- **ASSIGNMENT**
The entries that follow must be written out exactly, without any of the pictures they contain.

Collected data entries

• • • • •

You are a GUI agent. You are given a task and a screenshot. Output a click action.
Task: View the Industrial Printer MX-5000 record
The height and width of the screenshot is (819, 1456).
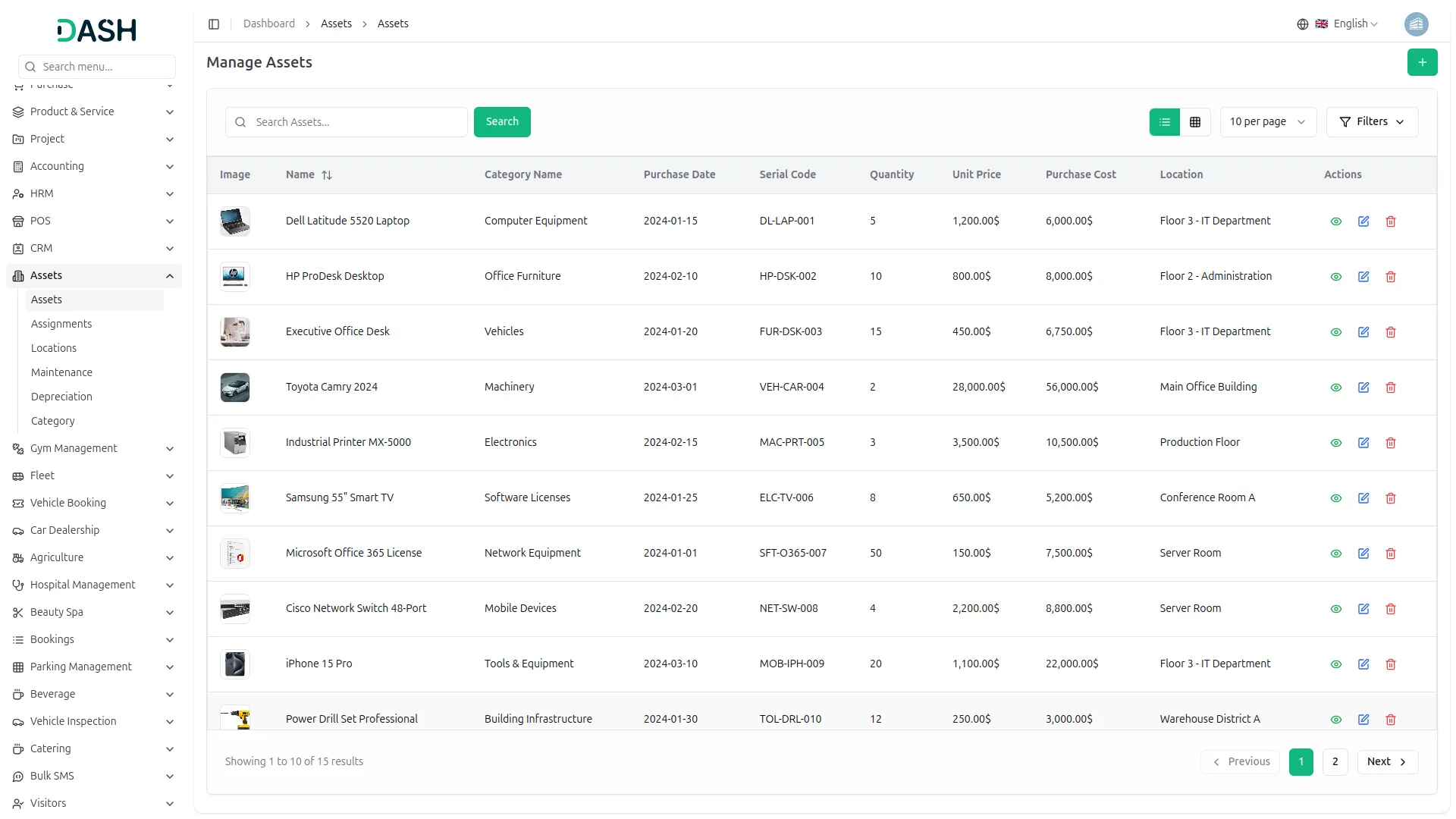(x=1335, y=442)
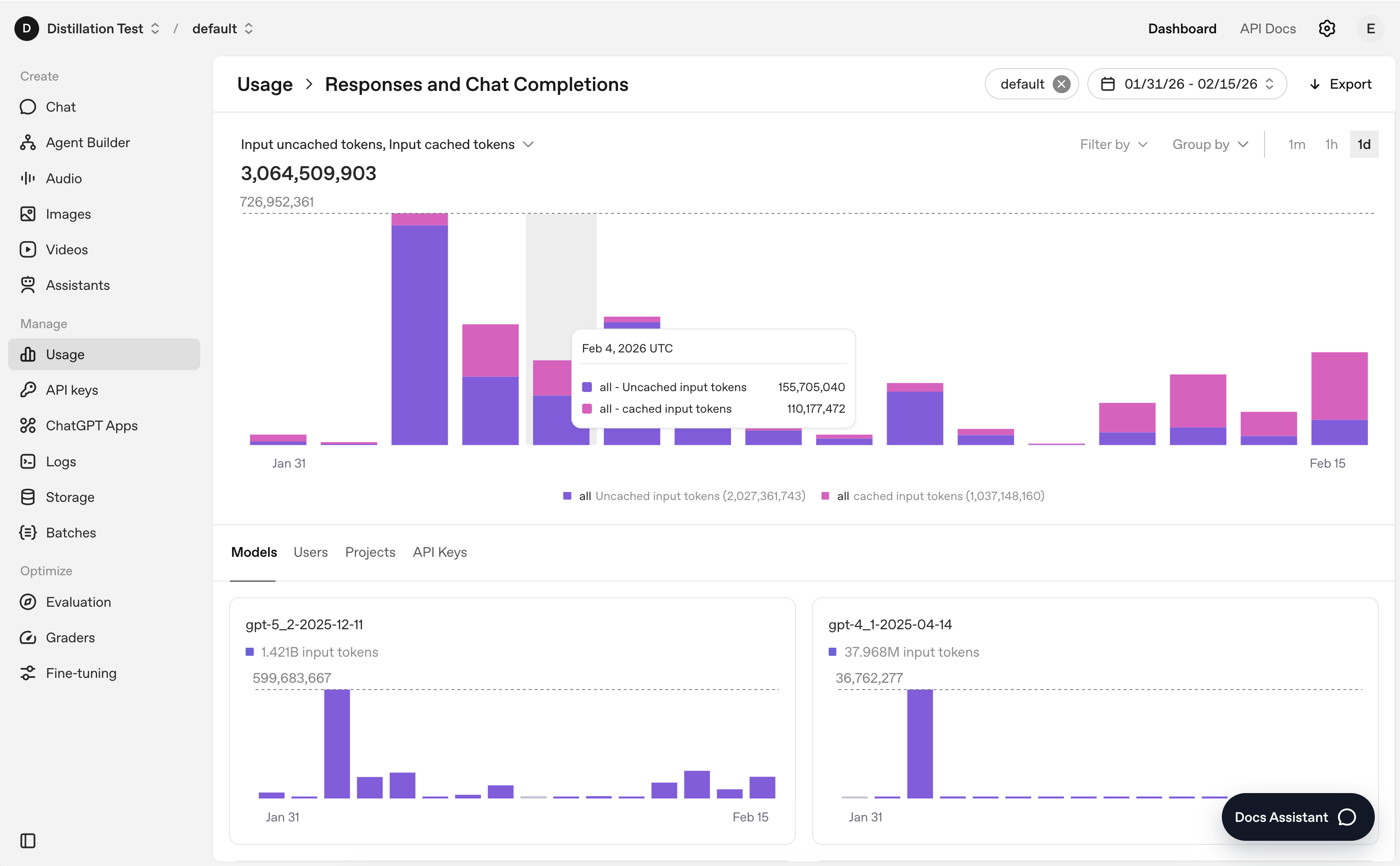Toggle the cached input tokens legend swatch
Screen dimensions: 1400x866
click(825, 496)
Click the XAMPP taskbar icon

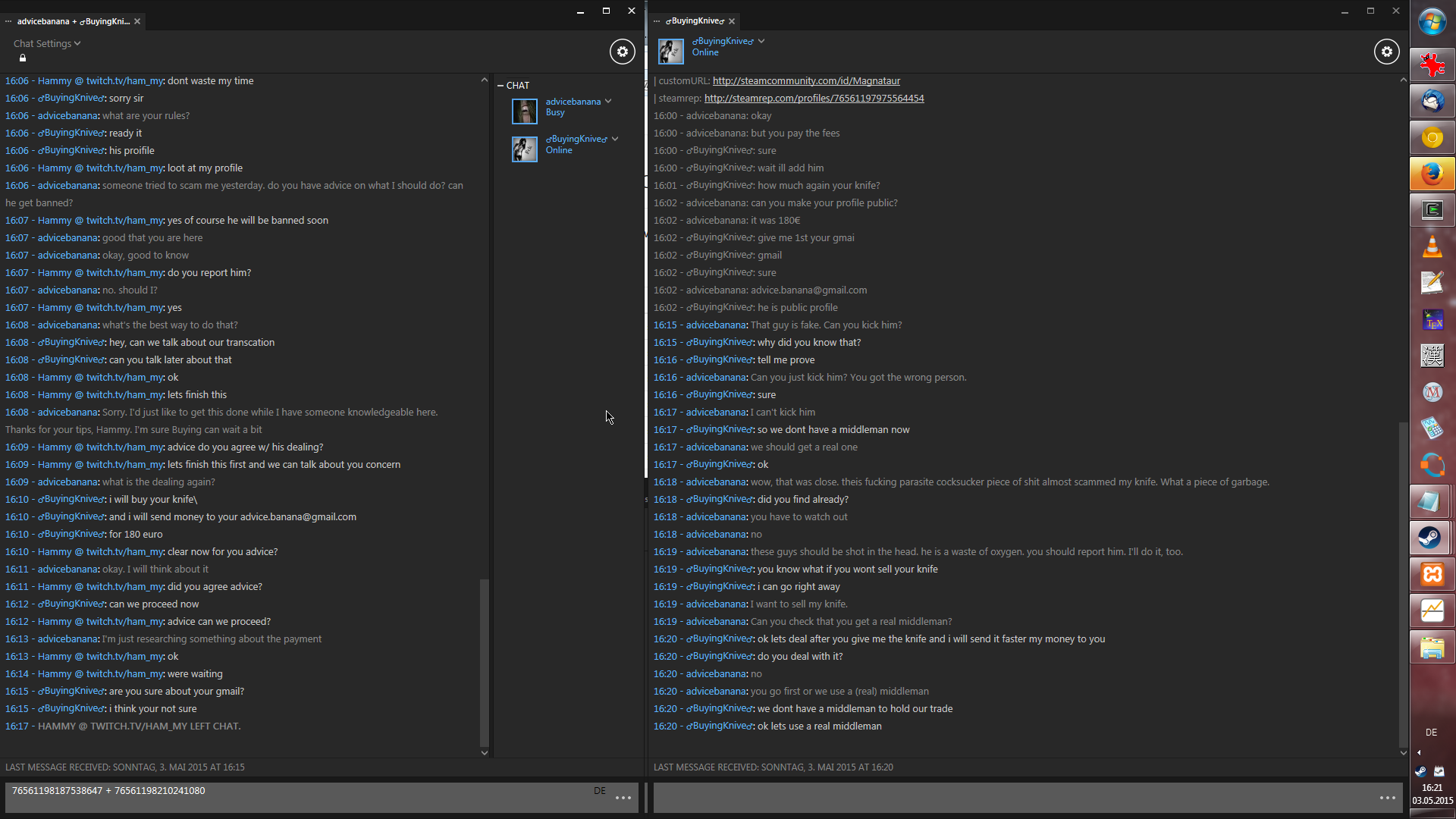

• • • • •

- **EXERCISE SOLUTION**
You are a GUI agent. You are given a task and a screenshot. Output a click action.
Task: View the Industrial Printer MX-5000 record
The height and width of the screenshot is (819, 1456).
(x=1335, y=442)
Toggle the cached input tokens legend swatch
Screen dimensions: 1400x866
click(825, 496)
Click the XAMPP taskbar icon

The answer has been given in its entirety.